[TAREA DEL EJERCICIO] Presenta las líneas siguientes como una lista numerada y omite las que estén en blanco.

Entradas de datos extraídas
• • • •

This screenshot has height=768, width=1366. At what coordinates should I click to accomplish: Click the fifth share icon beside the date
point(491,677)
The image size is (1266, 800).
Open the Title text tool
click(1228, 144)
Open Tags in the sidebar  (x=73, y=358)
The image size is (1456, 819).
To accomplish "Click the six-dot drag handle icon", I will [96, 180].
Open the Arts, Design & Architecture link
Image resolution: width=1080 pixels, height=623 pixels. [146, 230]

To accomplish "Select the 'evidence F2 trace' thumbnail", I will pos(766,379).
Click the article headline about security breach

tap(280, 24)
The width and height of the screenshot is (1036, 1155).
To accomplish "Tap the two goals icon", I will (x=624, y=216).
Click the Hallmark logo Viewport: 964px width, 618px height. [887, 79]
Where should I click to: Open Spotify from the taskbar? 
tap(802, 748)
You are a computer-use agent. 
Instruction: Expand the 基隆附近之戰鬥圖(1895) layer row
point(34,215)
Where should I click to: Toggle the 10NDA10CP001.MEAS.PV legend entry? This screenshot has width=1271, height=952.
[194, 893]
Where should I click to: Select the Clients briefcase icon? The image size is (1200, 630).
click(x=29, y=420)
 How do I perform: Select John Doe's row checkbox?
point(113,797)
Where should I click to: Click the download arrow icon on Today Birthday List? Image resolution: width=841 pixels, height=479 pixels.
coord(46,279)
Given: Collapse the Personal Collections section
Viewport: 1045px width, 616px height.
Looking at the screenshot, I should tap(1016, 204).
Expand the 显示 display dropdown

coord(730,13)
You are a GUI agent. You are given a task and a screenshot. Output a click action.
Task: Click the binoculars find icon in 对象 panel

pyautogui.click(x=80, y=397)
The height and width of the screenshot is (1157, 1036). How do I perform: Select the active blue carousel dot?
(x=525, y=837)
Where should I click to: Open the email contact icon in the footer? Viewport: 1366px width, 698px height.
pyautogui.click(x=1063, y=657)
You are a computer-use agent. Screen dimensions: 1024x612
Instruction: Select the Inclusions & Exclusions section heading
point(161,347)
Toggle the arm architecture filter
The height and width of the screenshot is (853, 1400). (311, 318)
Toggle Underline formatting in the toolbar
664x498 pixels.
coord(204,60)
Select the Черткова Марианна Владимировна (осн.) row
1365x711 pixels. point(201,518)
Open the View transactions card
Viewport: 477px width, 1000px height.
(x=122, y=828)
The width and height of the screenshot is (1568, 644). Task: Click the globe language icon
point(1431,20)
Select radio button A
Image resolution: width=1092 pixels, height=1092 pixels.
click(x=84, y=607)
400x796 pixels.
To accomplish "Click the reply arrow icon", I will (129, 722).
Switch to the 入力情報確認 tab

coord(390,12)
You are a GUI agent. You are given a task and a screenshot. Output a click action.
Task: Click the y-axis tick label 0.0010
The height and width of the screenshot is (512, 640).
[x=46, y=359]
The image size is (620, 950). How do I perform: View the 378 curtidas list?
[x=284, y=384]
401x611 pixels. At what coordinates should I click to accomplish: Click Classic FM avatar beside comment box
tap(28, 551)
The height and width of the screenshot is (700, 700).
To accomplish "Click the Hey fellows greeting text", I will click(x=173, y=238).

• • • •

[RESPUESTA ESCRITA]
1. This screenshot has height=768, width=1366. At what coordinates should I click to accomplish: Click the fifth share icon beside the date
2. point(491,677)
3. The image size is (1266, 800).
4. Open the Title text tool
5. click(1228, 144)
6. Open Tags in the sidebar  (x=73, y=358)
7. The image size is (1456, 819).
8. To accomplish "Click the six-dot drag handle icon", I will [96, 180].
9. Open the Arts, Design & Architecture link
10. Image resolution: width=1080 pixels, height=623 pixels. [146, 230]
11. To accomplish "Select the 'evidence F2 trace' thumbnail", I will pos(766,379).
12. Click the article headline about security breach
13. tap(280, 24)
14. The width and height of the screenshot is (1036, 1155).
15. To accomplish "Tap the two goals icon", I will (x=624, y=216).
16. Click the Hallmark logo Viewport: 964px width, 618px height. [887, 79]
17. Where should I click to: Open Spotify from the taskbar? 
18. tap(802, 748)
19. You are a computer-use agent. 
20. Instruction: Expand the 基隆附近之戰鬥圖(1895) layer row
21. point(34,215)
22. Where should I click to: Toggle the 10NDA10CP001.MEAS.PV legend entry? This screenshot has width=1271, height=952.
23. [194, 893]
24. Where should I click to: Select the Clients briefcase icon? The image size is (1200, 630).
25. click(x=29, y=420)
26.  How do I perform: Select John Doe's row checkbox?
27. point(113,797)
28. Where should I click to: Click the download arrow icon on Today Birthday List? Image resolution: width=841 pixels, height=479 pixels.
29. coord(46,279)
30. Given: Collapse the Personal Collections section
31. Viewport: 1045px width, 616px height.
32. Looking at the screenshot, I should tap(1016, 204).
33. Expand the 显示 display dropdown
34. coord(730,13)
35. You are a GUI agent. You are given a task and a screenshot. Output a click action.
36. Task: Click the binoculars find icon in 对象 panel
37. pyautogui.click(x=80, y=397)
38. The height and width of the screenshot is (1157, 1036). How do I perform: Select the active blue carousel dot?
39. (x=525, y=837)
40. Where should I click to: Open the email contact icon in the footer? Viewport: 1366px width, 698px height.
41. pyautogui.click(x=1063, y=657)
42. You are a computer-use agent. Screen dimensions: 1024x612
43. Instruction: Select the Inclusions & Exclusions section heading
44. point(161,347)
45. Toggle the arm architecture filter
46. The height and width of the screenshot is (853, 1400). (311, 318)
47. Toggle Underline formatting in the toolbar
48. 664x498 pixels.
49. coord(204,60)
50. Select the Черткова Марианна Владимировна (осн.) row
51. 1365x711 pixels. point(201,518)
52. Open the View transactions card
53. Viewport: 477px width, 1000px height.
54. (x=122, y=828)
55. The width and height of the screenshot is (1568, 644). Task: Click the globe language icon
56. point(1431,20)
57. Select radio button A
58. Image resolution: width=1092 pixels, height=1092 pixels.
59. click(x=84, y=607)
60. 400x796 pixels.
61. To accomplish "Click the reply arrow icon", I will (129, 722).
62. Switch to the 入力情報確認 tab
63. coord(390,12)
64. You are a GUI agent. You are given a task and a screenshot. Output a click action.
65. Task: Click the y-axis tick label 0.0010
66. The height and width of the screenshot is (512, 640).
67. [x=46, y=359]
68. The image size is (620, 950). How do I perform: View the 378 curtidas list?
69. [x=284, y=384]
70. 401x611 pixels. At what coordinates should I click to accomplish: Click Classic FM avatar beside comment box
71. tap(28, 551)
72. The height and width of the screenshot is (700, 700).
73. To accomplish "Click the Hey fellows greeting text", I will click(x=173, y=238).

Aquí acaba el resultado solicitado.